Part 1c: Implement ArrayDictionary

Task: complete the ArrayDictionary class.

Your ArrayDictionary class will internally keep track of its key-value pairs by using an array containing Pair objects.

Dictionary<String, Integer> foo = new ArrayDictionary<>();
foo.put("a", 11);
foo.put("b", 22);
foo.put("c", 33);

Your internal array should look like the following:

ArrayDictionary internal state 1

Now, suppose the user inserted a few more keys:

foo.put("d", 44);
foo.remove("b");
foo.put("a", 55);

Your internal array should now look like the below. Notice that we've updated the old key-value pair for "a" to store the new value. We've also removed the key-value pair for "b".

ArrayDictionary internal state 2

This means you will need to scan through the internal array when retrieving, inserting, or deleting elements. If your array is full and the user inserts a new key, create a new array that is double the size of the old one and copy over the old elements. Minor design decisions, like the initial capacity of the array, are left up to you; choose something that reasonable and adjust if it seems necessary.

Once completed, the design and logic of your ArrayDictionary should feel very similar to the ArrayIntList objects you previously studied in CSE 143.

There is one general optimization we will have you implement. Because the values in the dictionary are inherently unordered, we can use this to our benefit in the remove method. Instead of shifting over all the elements as you would normally need to do to remove from an array, you should instead just replace the value stored at the index containing the element to be removed to be the last pair currently in the ArrayDictionary. Here is an example of what your internal representation may look like before, during, and after a single call to dict.remove("a").

ArrayDictionary internal state during remove

This seems inefficient...?

You may have noticed that the implementation we've described above does not feel very efficient – it would take \(\mathcal{O}(n)\) time to lookup a key/value pair.

This is true! We need dictionaries to do interesting things but also have not covered how to implement truly efficient dictionaries yet. We've compromised by having you implement a basic one for now.

You'll implement more efficient dictionaries later this quarter, as a part of your second partner programming project.

If you finished early...

If you finished early, you may want to start on the writeup portion of this project (see the homework 2, part 2 spec for more details). While the writeup is not due this week, it contains questions that focus exclusively on material from part 1.

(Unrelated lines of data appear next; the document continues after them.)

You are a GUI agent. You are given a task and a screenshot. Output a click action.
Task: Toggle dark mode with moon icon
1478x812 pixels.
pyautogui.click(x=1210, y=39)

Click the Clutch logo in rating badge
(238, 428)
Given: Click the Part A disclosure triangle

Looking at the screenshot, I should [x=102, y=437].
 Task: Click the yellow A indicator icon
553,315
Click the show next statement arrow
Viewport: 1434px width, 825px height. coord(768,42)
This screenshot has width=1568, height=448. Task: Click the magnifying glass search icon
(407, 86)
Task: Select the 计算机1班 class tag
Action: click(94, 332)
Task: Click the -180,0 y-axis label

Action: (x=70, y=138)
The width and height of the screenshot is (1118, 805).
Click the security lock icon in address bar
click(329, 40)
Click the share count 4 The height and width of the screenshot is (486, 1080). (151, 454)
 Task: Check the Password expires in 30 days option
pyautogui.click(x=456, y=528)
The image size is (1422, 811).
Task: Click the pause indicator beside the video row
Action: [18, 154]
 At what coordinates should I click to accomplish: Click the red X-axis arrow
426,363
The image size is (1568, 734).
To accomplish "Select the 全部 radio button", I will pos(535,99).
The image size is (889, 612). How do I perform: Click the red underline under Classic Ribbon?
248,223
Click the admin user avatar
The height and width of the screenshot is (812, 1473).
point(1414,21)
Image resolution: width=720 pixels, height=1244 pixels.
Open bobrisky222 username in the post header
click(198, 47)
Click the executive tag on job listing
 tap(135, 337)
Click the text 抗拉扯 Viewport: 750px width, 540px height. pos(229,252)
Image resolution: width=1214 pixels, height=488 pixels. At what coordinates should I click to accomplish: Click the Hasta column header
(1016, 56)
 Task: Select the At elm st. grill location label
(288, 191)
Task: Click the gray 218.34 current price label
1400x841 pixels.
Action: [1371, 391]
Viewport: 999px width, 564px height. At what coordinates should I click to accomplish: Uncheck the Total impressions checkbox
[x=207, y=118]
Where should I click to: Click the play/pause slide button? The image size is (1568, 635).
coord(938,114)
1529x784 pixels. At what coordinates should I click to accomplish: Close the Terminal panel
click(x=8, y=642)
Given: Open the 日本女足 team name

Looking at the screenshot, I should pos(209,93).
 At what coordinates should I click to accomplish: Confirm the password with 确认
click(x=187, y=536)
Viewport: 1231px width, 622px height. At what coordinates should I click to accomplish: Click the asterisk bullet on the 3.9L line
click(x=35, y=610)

You may find working on the writeup to be a good way of helping you determine whether your data structures are designed soundly.

Deliverables

The following deliverables are due on Friday April 13 at 11:59pm.

A single person from your partnership should submit the entire contents of your src folder as a zip file on Canvas.

Please follow the above instructions EXACTLY. Do not remove, rearrange, or rename any files or folders: just zip your src folder. (This means you will be submitting a lot of instructor-provided code along with your files. This is fine.)

Before submitting, be sure to double-check that:

  • You are submitting your completed TestDeleteFunctionality, TestDeleteStress, DoubleLinkedList, and ArrayDictionary classes which all behave as expected.
  • You ran checkstyle and fixed all issues it reported with the files you edited.